BrandonHabes’s review published on Letterboxd:
Propaganda cinema fascinates me for the same reasons that differentiating oneself from a perceived enemy fascinates me. When fighting a war, who is right, who is wrong? I'll return to this question in a moment, but allow me to preface some things with a personal detour.
Growing up in a staunch religious organization made it easier when I was younger to believe in a kind of unwavering patriotism. For many years I was conditioned to believe that my values, my family, my religion and my country were promoting the ethical and the good, while dissenting voices were promoting the unethical and the bad. From the perspective of tribal solidarity, this posture made a lot of sense as a child, but as I got older it also started to strike me as profoundly insular, exclusive and dangerously serpentine.
At church, I was amazed at how earnestly certain everyone on my team started to sound, many who were using clear-cut rhetoric to describe circumstances that were, in fact, not so clear. It wasn't even necessarily the opinions I heard that disturbed me. It was the impressive, ironclad, "We can't be wrong!" certainty that was used to support those opinions that got under my skin. When this kind of certainty is combined with a brand of religious fundamentalism that needs to be right, needs to be cocksure, and needs to hold an ethical valence over others as patently wrong if they disagree, it becomes very easy to get blind-sighted, to otherize, to demonize, and to create an oppositional axis of "good" vs. "evil."

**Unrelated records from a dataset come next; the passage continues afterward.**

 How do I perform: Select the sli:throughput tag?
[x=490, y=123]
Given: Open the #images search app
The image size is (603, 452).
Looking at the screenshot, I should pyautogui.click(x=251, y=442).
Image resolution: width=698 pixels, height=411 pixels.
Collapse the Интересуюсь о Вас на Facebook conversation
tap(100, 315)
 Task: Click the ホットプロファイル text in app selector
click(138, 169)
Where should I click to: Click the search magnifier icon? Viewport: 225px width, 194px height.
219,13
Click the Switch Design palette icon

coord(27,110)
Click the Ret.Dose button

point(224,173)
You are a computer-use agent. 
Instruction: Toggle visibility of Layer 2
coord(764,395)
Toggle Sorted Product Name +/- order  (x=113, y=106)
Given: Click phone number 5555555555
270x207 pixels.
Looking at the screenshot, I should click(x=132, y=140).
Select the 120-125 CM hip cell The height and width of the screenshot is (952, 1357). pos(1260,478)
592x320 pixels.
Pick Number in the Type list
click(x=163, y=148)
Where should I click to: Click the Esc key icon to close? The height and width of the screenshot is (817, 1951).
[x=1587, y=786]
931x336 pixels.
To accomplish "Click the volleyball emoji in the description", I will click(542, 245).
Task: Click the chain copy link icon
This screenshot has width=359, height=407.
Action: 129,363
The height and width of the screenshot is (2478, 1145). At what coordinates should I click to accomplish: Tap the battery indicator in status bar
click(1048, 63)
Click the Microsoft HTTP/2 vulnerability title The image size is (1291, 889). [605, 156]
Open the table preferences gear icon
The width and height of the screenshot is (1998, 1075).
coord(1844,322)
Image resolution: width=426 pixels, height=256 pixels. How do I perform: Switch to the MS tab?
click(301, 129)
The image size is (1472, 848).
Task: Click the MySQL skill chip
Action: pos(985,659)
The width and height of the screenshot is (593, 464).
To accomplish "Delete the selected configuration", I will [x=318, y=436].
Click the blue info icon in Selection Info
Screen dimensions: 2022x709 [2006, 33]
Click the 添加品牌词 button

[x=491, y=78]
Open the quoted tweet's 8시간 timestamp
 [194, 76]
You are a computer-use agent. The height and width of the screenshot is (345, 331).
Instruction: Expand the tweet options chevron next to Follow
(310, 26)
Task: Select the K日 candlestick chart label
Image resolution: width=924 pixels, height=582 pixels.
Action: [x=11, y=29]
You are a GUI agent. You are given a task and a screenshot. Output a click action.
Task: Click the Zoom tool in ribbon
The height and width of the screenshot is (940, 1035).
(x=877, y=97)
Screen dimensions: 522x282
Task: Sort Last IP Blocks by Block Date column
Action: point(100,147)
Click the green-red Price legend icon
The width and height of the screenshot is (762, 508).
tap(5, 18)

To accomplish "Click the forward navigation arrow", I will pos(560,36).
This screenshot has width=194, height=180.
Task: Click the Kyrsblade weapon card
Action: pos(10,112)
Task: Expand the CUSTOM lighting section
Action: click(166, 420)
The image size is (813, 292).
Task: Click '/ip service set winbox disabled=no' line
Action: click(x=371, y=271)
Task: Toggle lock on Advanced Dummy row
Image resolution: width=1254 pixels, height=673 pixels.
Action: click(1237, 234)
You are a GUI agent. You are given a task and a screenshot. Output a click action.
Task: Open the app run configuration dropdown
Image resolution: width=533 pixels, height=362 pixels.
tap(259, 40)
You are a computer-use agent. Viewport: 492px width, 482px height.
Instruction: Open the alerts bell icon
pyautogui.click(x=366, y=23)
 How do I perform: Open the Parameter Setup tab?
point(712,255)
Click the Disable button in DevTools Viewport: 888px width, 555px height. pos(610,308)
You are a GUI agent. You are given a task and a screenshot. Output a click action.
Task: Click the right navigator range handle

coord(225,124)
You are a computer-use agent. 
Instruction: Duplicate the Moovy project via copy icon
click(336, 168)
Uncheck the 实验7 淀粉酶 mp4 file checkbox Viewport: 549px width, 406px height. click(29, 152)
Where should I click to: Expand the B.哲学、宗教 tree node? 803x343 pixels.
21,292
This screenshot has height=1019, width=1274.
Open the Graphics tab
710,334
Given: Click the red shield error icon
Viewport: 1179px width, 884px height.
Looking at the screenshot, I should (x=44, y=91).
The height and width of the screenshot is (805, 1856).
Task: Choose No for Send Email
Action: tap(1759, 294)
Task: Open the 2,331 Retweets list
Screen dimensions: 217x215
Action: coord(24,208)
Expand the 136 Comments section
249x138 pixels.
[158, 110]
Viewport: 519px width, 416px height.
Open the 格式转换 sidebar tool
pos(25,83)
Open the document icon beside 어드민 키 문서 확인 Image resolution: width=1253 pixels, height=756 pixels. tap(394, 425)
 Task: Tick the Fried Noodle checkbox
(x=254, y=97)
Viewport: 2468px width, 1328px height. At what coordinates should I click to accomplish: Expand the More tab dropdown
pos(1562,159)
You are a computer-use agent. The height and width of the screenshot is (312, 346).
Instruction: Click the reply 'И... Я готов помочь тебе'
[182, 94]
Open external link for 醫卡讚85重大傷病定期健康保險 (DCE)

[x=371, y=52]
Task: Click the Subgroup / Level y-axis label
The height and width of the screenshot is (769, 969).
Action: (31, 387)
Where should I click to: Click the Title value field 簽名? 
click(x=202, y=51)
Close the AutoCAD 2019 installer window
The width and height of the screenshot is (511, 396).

What I'm trying to say is: I understand how powerful the pull of propaganda is. I know what it's like to march in lockstep unity with religious orders, to work harder, to sacrifice more, to intensify my resolve, and to buy into a narrative that places my team at the center of the universe.
While watching Kurosawa's most evident WWII propaganda film, I started to think about the patriotic and religious fervor I once had for my country and church. I thought about how enduring my devotion used to be, how hungry I was to win hearts, to evangelize my team's story, and to feel like I was part of something larger than myself. It was really interesting to watch these factory woman press on through injury, illness and family disaster, in a way do anything they could to fulfill the service of their country's cause. They were engaged in an effort to destroy America and its allies, yes, but the nobility of their service and the purity of their commitment made a lot of sense to the person I used to be. So much sense, in fact, that it got me thinking about the old adage, "One man's truth is another man's propaganda." I might even update the adage to hit home a little closer: "One man's church or country is another man's oppressive totalitarian regime."
It's easy to call this film pejorative propaganda when you aren't on the team that helped build its worldview. It's also easy to label government sanctioned propaganda aimed at imperial ends evil, especially when you aren't the one brainwashed from birth believing that your values, family, religion and country are on the right side of history. Truth is determined by our perspective, and our perspective, if we're lucky, changes over time, it steps out of Plato's Cave. I'm not saying I believe in some kind of scary moral relativism where everything goes, but when it comes to complex cultural artifacts like war, politics, ethics and propaganda, I'm very wary of who's calling the settled shots on what's right and what's wrong. Crafting a defense in support of wartime loyalty to one's country might be a hard point for any neoliberal to understand who's never been beguiled by the spell of a conservative, communal certainty. But I'm telling you, on the inside it feels like you have the approval of God on your side, while on the outside it feels pretty obvious that you were duped by one of Friedkin's Pazuzu demons.
Kurosawa made a propaganda film that in many ways doesn't even seem like the imperialist achievement his puppeteering government was after. It's more solidarity-based, more focused on feminine cohesion, personal improvement, and the lengths people will go to be obedient to a higher cause. I like how my friend Darren put it: "It may have bad intentions, but it's actually a decent film, and honestly a more benign form of imperialist propaganda. It's an enabler, not an abuser."
I like that. It enables a problematic paradigm without being explicitly offensive in the process, and to that effect its depiction of wartime assembly is quite understandable.
If viewed as a film, it most likely will disappoint, but if viewed as a cultural document, it's one of the most fascinating ones out there.